Start of SUPPLIED MATERIAL

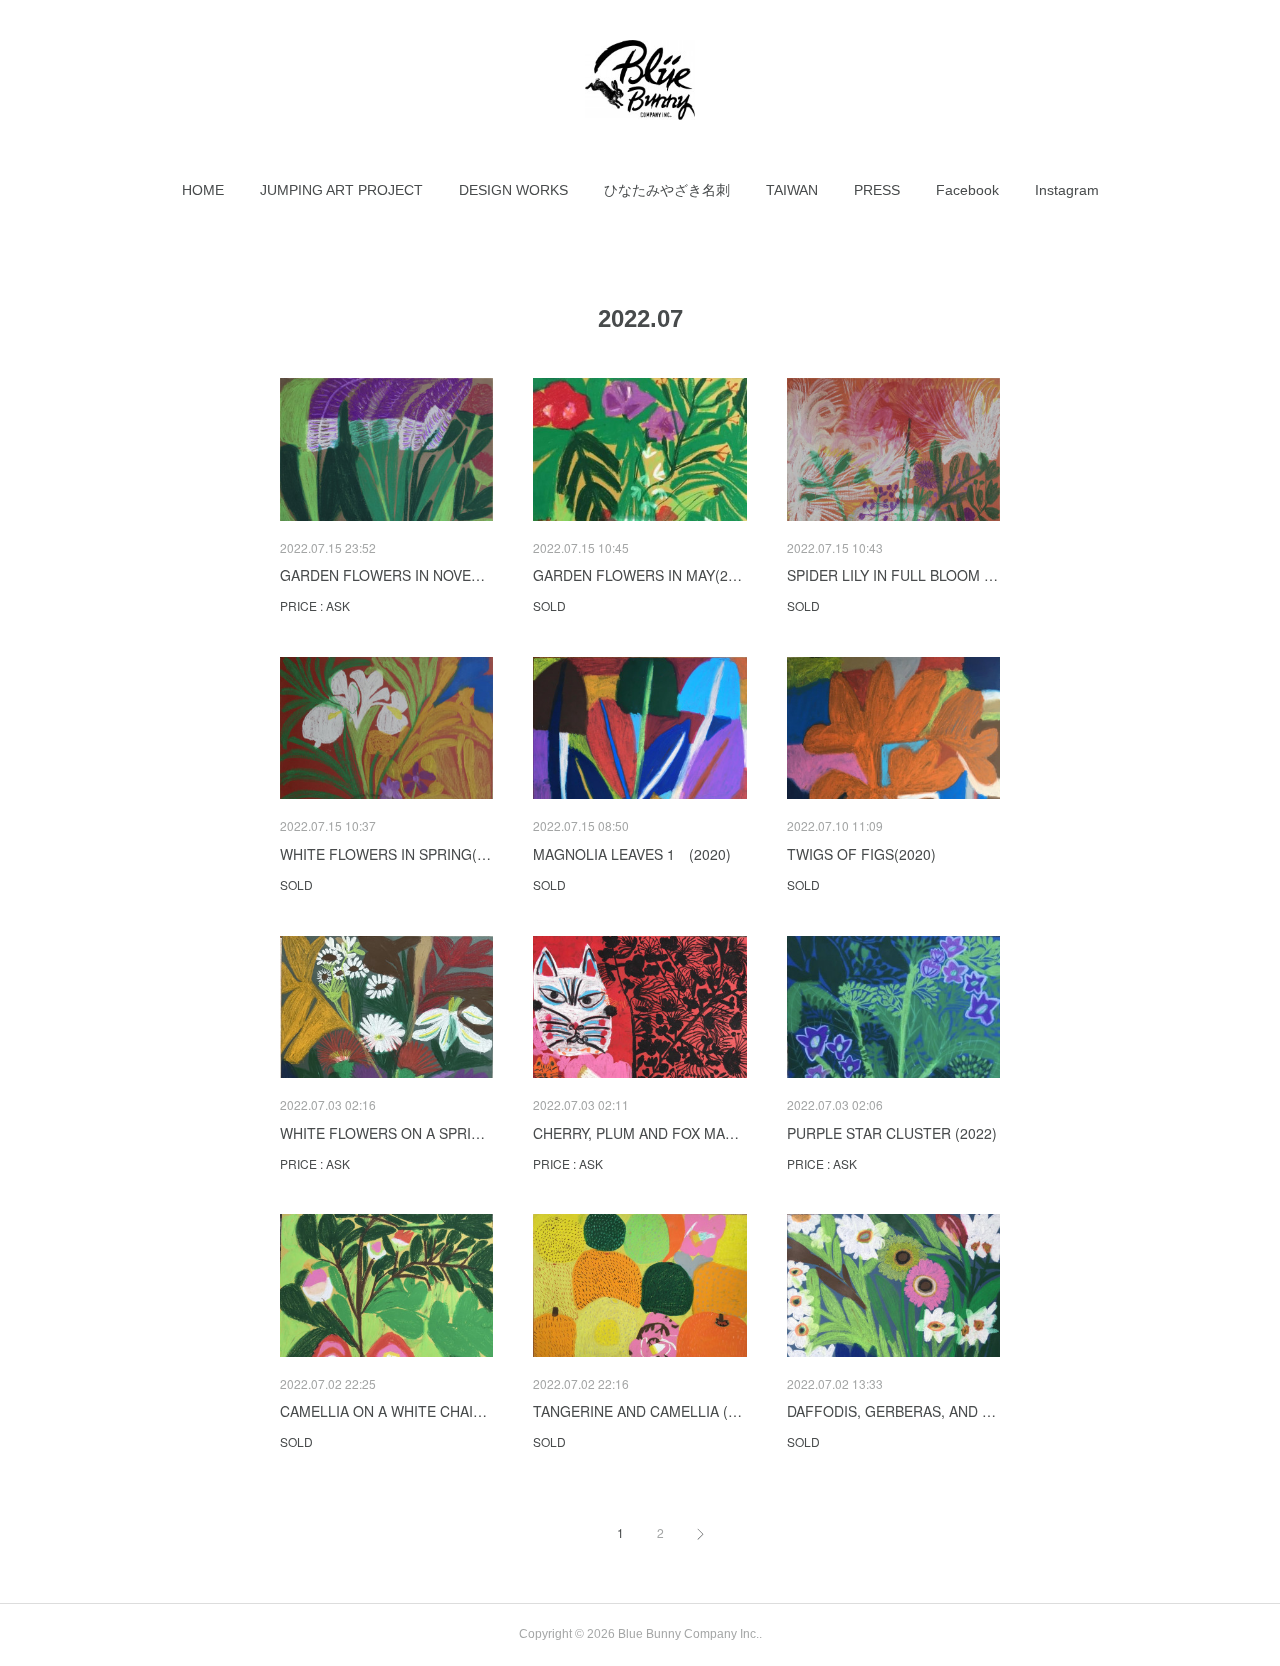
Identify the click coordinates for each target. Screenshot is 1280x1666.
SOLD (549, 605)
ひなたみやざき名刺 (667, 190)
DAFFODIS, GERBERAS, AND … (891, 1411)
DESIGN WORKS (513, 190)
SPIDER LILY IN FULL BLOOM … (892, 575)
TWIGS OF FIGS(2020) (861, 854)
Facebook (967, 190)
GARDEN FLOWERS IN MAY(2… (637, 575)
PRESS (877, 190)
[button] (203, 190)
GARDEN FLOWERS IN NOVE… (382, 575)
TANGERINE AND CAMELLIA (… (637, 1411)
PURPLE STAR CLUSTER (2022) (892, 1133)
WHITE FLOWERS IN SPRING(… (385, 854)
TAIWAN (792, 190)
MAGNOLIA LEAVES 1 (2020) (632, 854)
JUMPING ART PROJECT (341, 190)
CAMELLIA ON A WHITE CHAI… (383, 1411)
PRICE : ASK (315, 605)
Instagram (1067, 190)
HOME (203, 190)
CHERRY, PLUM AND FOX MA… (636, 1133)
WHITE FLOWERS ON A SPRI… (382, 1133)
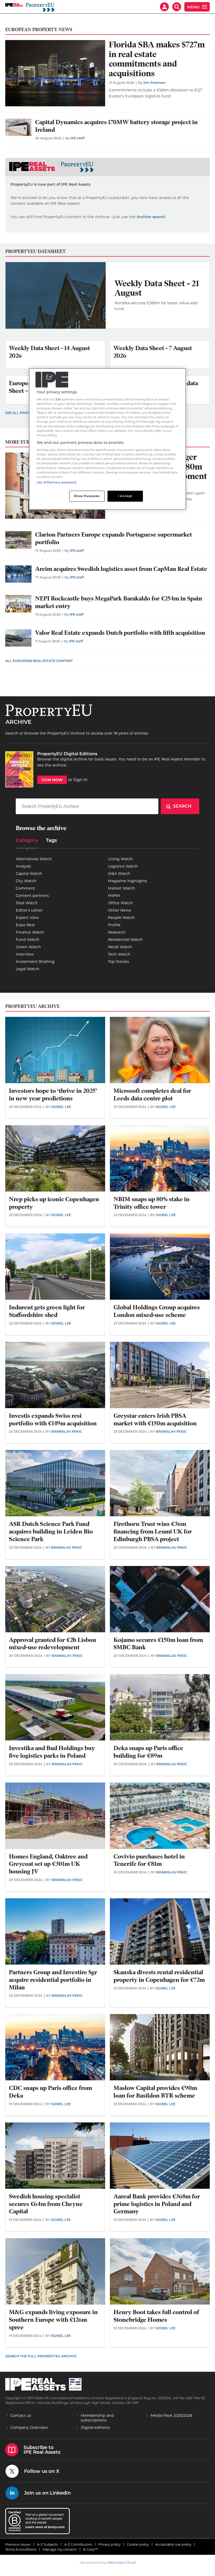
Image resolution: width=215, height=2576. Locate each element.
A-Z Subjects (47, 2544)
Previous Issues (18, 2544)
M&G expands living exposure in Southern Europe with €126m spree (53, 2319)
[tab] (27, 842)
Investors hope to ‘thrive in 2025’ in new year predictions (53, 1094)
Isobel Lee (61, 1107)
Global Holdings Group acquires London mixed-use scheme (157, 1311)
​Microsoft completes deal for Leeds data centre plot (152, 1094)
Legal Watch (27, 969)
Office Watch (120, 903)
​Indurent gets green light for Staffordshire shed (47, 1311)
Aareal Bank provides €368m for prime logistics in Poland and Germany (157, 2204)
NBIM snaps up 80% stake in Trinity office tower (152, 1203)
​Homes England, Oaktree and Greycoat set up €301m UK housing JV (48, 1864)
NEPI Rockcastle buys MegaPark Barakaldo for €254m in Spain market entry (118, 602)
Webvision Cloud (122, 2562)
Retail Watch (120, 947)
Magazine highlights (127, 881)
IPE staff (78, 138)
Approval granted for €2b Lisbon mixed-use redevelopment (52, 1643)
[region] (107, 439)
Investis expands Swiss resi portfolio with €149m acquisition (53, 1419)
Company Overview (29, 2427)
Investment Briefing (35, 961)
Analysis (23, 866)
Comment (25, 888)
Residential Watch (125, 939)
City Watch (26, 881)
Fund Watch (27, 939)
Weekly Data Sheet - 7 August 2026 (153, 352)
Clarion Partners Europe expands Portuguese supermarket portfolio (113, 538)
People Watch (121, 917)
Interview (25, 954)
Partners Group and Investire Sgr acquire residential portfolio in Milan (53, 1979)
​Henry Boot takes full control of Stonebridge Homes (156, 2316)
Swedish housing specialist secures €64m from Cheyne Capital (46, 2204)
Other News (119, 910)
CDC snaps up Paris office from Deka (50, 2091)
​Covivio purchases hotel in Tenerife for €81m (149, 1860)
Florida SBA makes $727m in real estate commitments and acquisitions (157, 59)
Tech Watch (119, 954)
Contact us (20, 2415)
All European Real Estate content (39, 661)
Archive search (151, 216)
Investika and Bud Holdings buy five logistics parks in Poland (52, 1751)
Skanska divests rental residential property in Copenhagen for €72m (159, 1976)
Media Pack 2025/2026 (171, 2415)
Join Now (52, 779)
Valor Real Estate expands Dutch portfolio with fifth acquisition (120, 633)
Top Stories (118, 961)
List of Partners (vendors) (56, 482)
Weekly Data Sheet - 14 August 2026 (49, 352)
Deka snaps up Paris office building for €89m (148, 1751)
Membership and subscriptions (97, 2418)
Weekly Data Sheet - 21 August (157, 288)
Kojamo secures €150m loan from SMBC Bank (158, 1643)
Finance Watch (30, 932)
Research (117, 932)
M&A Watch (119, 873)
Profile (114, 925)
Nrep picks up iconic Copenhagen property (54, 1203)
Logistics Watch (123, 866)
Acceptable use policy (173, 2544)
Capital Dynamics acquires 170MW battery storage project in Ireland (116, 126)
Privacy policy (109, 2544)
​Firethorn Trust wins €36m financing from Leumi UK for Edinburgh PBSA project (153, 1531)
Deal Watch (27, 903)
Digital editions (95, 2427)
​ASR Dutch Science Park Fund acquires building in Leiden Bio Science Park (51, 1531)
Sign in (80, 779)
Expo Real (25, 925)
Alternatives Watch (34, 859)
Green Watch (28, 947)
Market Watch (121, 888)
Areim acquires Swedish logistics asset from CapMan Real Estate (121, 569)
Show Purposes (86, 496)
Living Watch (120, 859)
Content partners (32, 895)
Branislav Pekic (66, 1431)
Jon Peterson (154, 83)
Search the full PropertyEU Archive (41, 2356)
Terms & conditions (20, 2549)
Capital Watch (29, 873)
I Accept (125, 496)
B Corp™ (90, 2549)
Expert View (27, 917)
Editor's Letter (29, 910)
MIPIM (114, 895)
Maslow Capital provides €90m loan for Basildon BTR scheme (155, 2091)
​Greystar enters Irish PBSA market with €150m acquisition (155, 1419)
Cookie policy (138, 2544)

End of SUPPLIED MATERIAL

ABOUT THIS TASK =>
Copy every record verbatim while leaving each picture out.

TASK RESPONSE =>
Identify the click coordinates for each target. Screenshot is 1280x1666.
SOLD (549, 605)
ひなたみやざき名刺 (667, 190)
DAFFODIS, GERBERAS, AND … (891, 1411)
DESIGN WORKS (513, 190)
SPIDER LILY IN FULL BLOOM … (892, 575)
TWIGS OF FIGS(2020) (861, 854)
Facebook (967, 190)
GARDEN FLOWERS IN MAY(2… (637, 575)
PRESS (877, 190)
[button] (203, 190)
GARDEN FLOWERS IN NOVE… (382, 575)
TANGERINE AND CAMELLIA (… (637, 1411)
PURPLE STAR CLUSTER (2022) (892, 1133)
WHITE FLOWERS IN SPRING(… (385, 854)
TAIWAN (792, 190)
MAGNOLIA LEAVES 1 (2020) (632, 854)
JUMPING ART PROJECT (341, 190)
CAMELLIA ON A WHITE CHAI… (383, 1411)
PRICE : ASK (315, 605)
Instagram (1067, 190)
HOME (203, 190)
CHERRY, PLUM AND FOX MA… (636, 1133)
WHITE FLOWERS ON A SPRI… (382, 1133)
Image resolution: width=215, height=2576. Locate each element.
A-Z Subjects (47, 2544)
Previous Issues (18, 2544)
M&G expands living exposure in Southern Europe with €126m spree (53, 2319)
[tab] (27, 842)
Investors hope to ‘thrive in 2025’ in new year predictions (53, 1094)
Isobel Lee (61, 1107)
Global Holdings Group acquires London mixed-use scheme (157, 1311)
​Microsoft completes deal for Leeds data centre plot (152, 1094)
Legal Watch (27, 969)
Office Watch (120, 903)
​Indurent gets green light for Staffordshire shed (47, 1311)
Aareal Bank provides €368m for prime logistics in Poland and Germany (157, 2204)
NBIM snaps up 80% stake in Trinity office tower (152, 1203)
​Homes England, Oaktree and Greycoat set up €301m UK housing JV (48, 1864)
NEPI Rockcastle buys MegaPark Barakaldo for €254m in Spain market entry (118, 602)
Webvision Cloud (122, 2562)
Retail Watch (120, 947)
Magazine highlights (127, 881)
IPE staff (78, 138)
Approval granted for €2b Lisbon mixed-use redevelopment (52, 1643)
[region] (107, 439)
Investis expands Swiss resi portfolio with €149m acquisition (53, 1419)
Company Overview (29, 2427)
Investment Briefing (35, 961)
Analysis (23, 866)
Comment (25, 888)
Residential Watch (125, 939)
City Watch (26, 881)
Fund Watch (27, 939)
Weekly Data Sheet - 7 August 2026 (153, 352)
Clarion Partners Europe expands Portuguese supermarket portfolio (113, 538)
People Watch (121, 917)
Interview (25, 954)
Partners Group and Investire Sgr acquire residential portfolio in Milan (53, 1979)
​Henry Boot takes full control of Stonebridge Homes (156, 2316)
Swedish housing specialist secures €64m from Cheyne Capital (46, 2204)
Other News (119, 910)
CDC snaps up Paris office from Deka (50, 2091)
​Covivio purchases hotel in Tenerife for €81m (149, 1860)
Florida SBA makes $727m in real estate commitments and acquisitions (157, 59)
Tech Watch (119, 954)
Contact us (20, 2415)
All European Real Estate content (39, 661)
Archive search (151, 216)
Investika and Bud Holdings buy five logistics parks in Poland (52, 1751)
Skanska divests rental residential property in Copenhagen for €72m (159, 1976)
Media Pack 2025/2026 (171, 2415)
Join Now (52, 779)
Valor Real Estate expands Dutch portfolio with fifth acquisition (120, 633)
Top Stories (118, 961)
List of Partners (vendors) (56, 482)
Weekly Data Sheet - 14 August 2026 (49, 352)
Deka snaps up Paris office building for €89m (148, 1751)
Membership and subscriptions (97, 2418)
Weekly Data Sheet - 21 August (157, 288)
Kojamo secures €150m loan from SMBC Bank (158, 1643)
Finance Watch (30, 932)
Research (117, 932)
M&A Watch (119, 873)
Profile (114, 925)
Nrep picks up iconic Copenhagen property (54, 1203)
Logistics Watch (123, 866)
Acceptable use policy (173, 2544)
Capital Dynamics acquires 170MW battery storage project in Ireland (116, 126)
Privacy policy (109, 2544)
​Firethorn Trust wins €36m financing from Leumi UK for Edinburgh PBSA project (153, 1531)
Deal Watch (27, 903)
Digital editions (95, 2427)
​ASR Dutch Science Park Fund acquires building in Leiden Bio Science Park (51, 1531)
Sign in (80, 779)
Expo Real (25, 925)
Alternatives Watch (34, 859)
Green Watch (28, 947)
Market Watch (121, 888)
Areim acquires Swedish logistics asset from CapMan Real Estate (121, 569)
Show Purposes (86, 496)
Living Watch (120, 859)
Content partners (32, 895)
Branislav Pekic (66, 1431)
Jon Peterson (154, 83)
Search the full PropertyEU Archive (41, 2356)
Terms & conditions (20, 2549)
Capital Watch (29, 873)
I Accept (125, 496)
B Corp™ (90, 2549)
Expert View (27, 917)
Editor's Letter (29, 910)
MIPIM (114, 895)
Maslow Capital provides €90m loan for Basildon BTR scheme (155, 2091)
​Greystar enters Irish PBSA market with €150m acquisition (155, 1419)
Cookie policy (138, 2544)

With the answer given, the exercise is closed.